According to the movie, a million inmates in the U.S. are mentally ill. Thinking about our local problems, one can only guess what the incarceration experience is like when surrounded with so much dysfunctionality. Is it possible that the Plata/Coleman descriptions of flawed mental health treatment are actually better than what the inmates are to expect on the outside?

An aspect portrayed, though not deeply explored, in the movie, is race. We see a white man -- the only uplifting, redemptive story in the film -- obtaining a placement at an excellent group home, Bridgeview Manor, with great facilities and conditions. All other residents are also white. At the end of the movie we see him doing well. The other people portrayed in the film -- black inmates -- are not so fortunate; the shuttle from shelters to jail and back, and some face further tragedies. The extent to which race and class play a part in placements, and as a result, in the hope of a regulated, supervised life, is disturbing. But more disturbing is our notion of what counts as "good". There has to be a point of balance between unnecessary paternalism and laissez-faire abandonment of people to their fate. I fear we are not there yet.

You can watch the full movie right here on the PBS website.


former prison clinician said...

Thanx for this post (am no longer working in the prison - for now... back in community mental health) --- There are numerous studies that reveal what type of programs, and support are successful with individuals with severe mental illness.

The problem is not that we (mental health clinicians) don't know or understand the issues around treatment, and successful community living - we know, and can easily implement programs that would both 1) keep individuals out of hospitals, and 2) keep the mentally ill out of prisons (or at least significantly reduce the rate of incarceration).
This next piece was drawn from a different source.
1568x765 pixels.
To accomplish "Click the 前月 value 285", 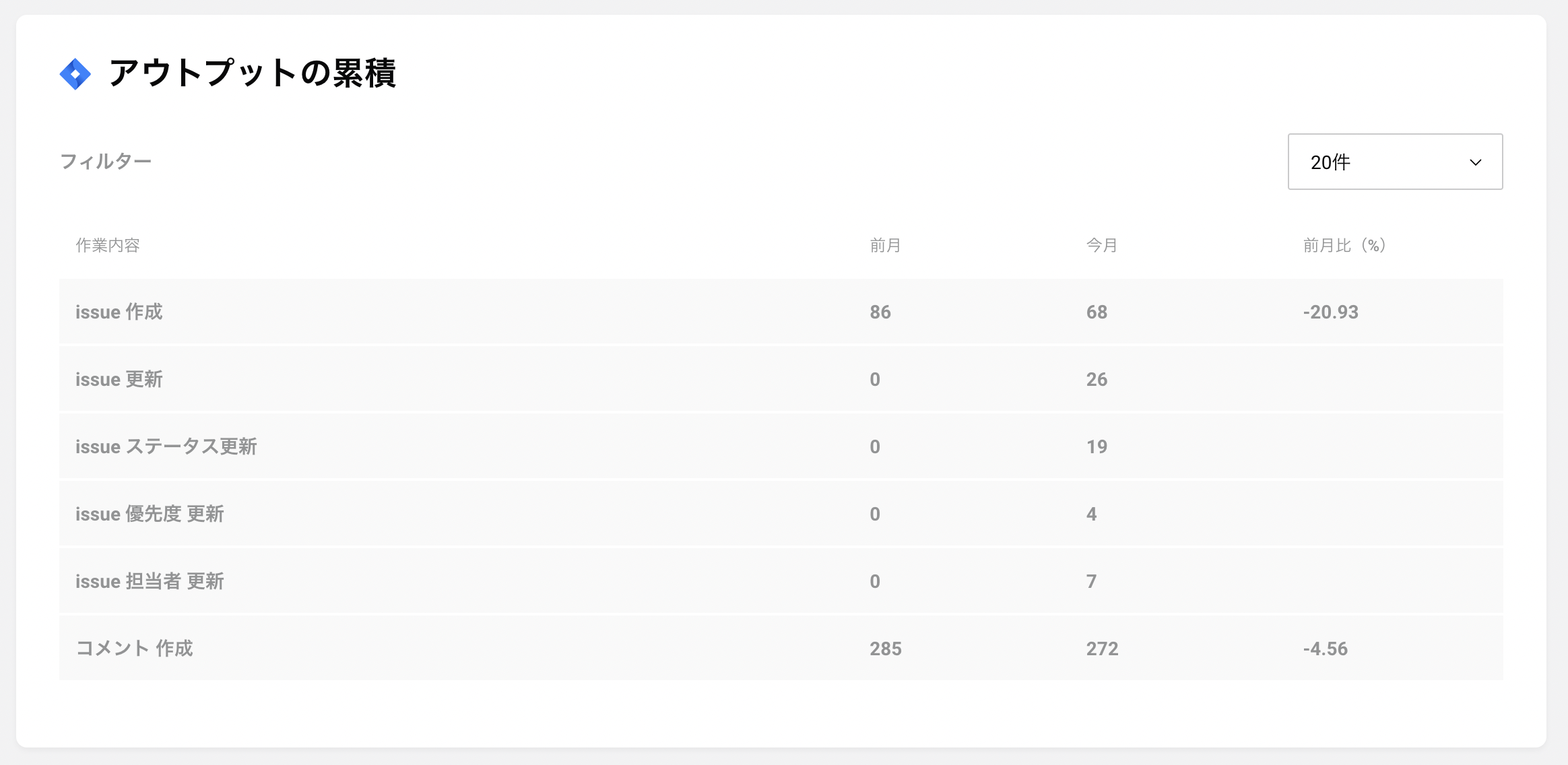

The problem is lack of funding - we know that by providing an intensive level of clinical case management, reasonable housing, medication management will lead to significantly improved lives for millions of mentally ill (and reduce costs at state level by reducing incarceration). But funding for these programs are repeatedly cut, and mental health clinicians are repeatedly told that next year's budget will only be worse.

The result is also a devaluing of the mental health profession, and the hiring of less qualified personnel - who are paid less, not licensed, and are not able to provide the kind of clinical services necessary.
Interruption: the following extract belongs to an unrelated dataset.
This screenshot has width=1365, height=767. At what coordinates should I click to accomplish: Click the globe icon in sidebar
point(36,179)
It is also true that in prison, as horrible as it is, the mentally ill are provided with medications, and there is a structured environment - this is indeed "better" than being out on the streets with zero support. And many of the mentally ill inmates are aware of this, and some do not want to be paroled, because they don't want to get into trouble again, and the fact that they don't know where to go...

The Parole Outpatient Clinic that are charged with providing paroled inmates with mental health services, are severely limited in their scope -as is their model for service delivery.

I personally would advocate for increased specialized programs that would be run by county mental health systems - with funding provided by the state... But also with the expectation that the county mental health system would provide salaries and benefits that are at par with the state system. Otherwise, if they just hire "cheap" unqualified clinicians, it can and will make matters worse.

There are solutions, but they require investment - with returns to be expected few years down the road.

Hadar Aviram said...

Thanks for this thoughtful comment. The movie definitely makes the case for more funding, because it contrasts the rather expensive, ideal facility, with the less professional, unsupervised shelters. There seems to be good will across the board, but without professional supervision it is impossible to ensure that folks take their medication.